What you are asked to do:
Return the lines below exactly as they appear, beginning with the line that contains "Task: Show the participants list icon" and continuing through the last line, with both ends included. Leave the pictures out of your answer.

╭─ Exercise materials

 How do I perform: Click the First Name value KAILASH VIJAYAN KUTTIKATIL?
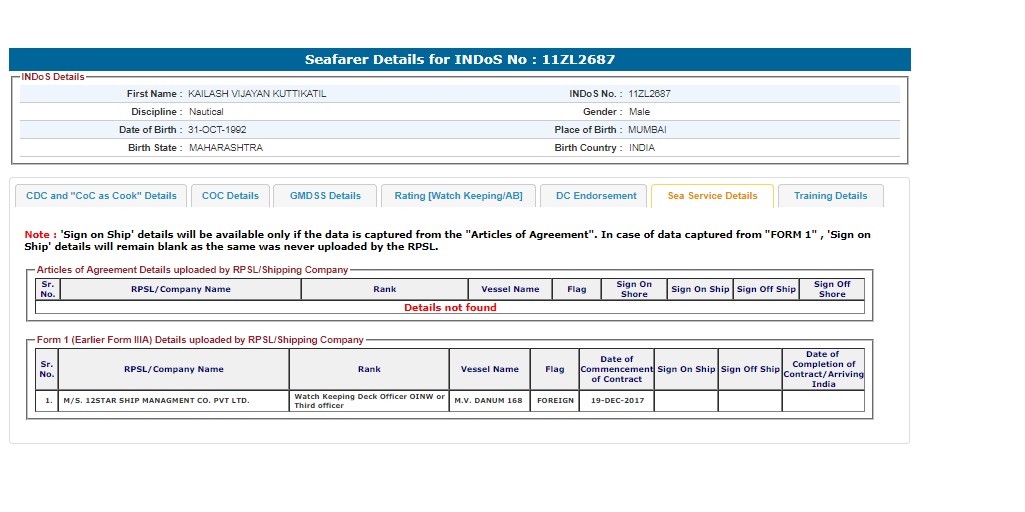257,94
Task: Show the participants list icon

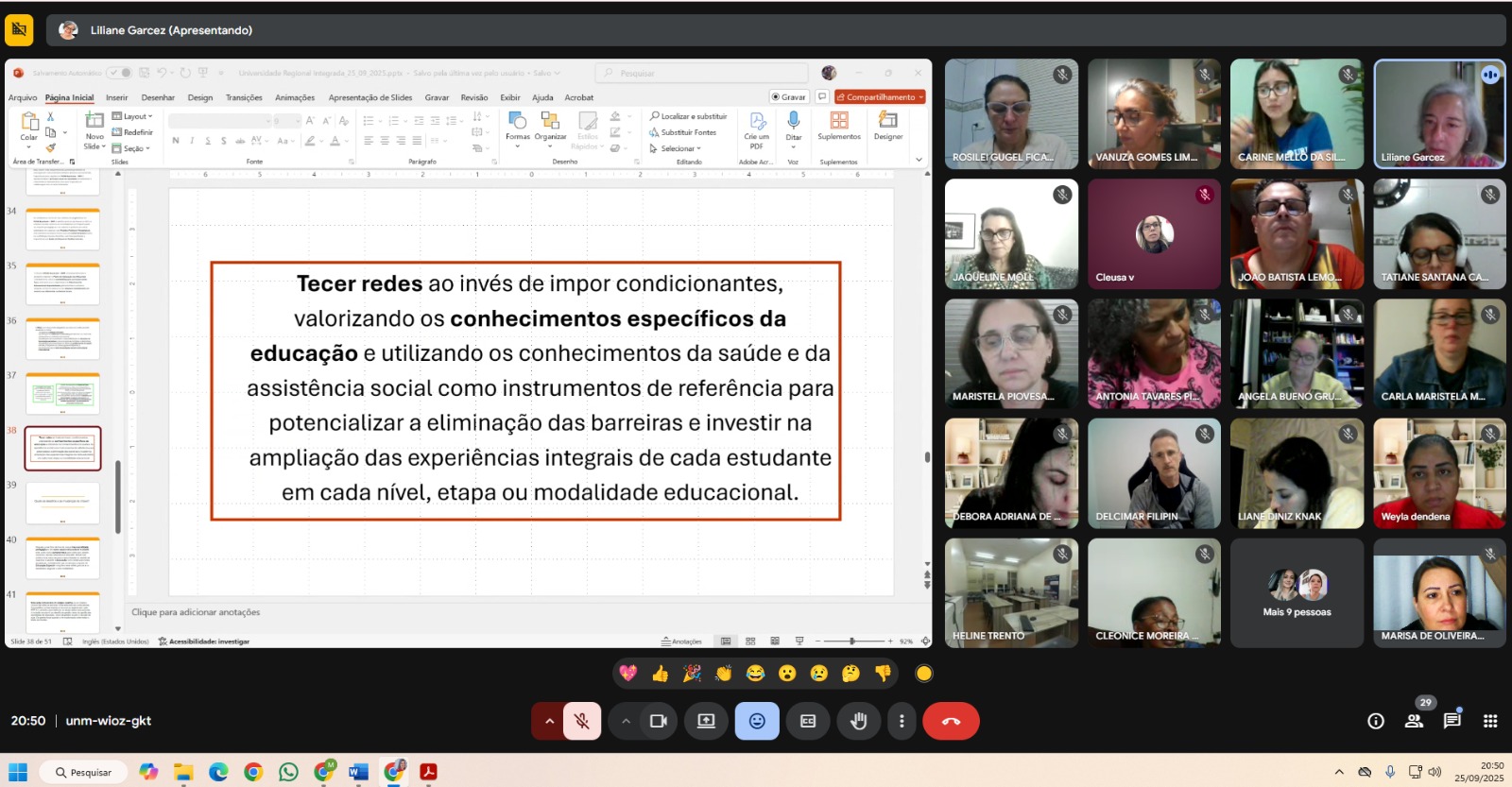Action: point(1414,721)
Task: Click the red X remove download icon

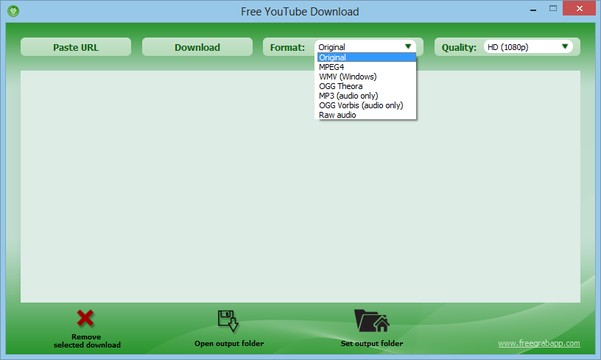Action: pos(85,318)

╰─

Task response:
Task: Show the participants list icon

Action: point(1414,721)
Task: Click the red X remove download icon

Action: pos(85,318)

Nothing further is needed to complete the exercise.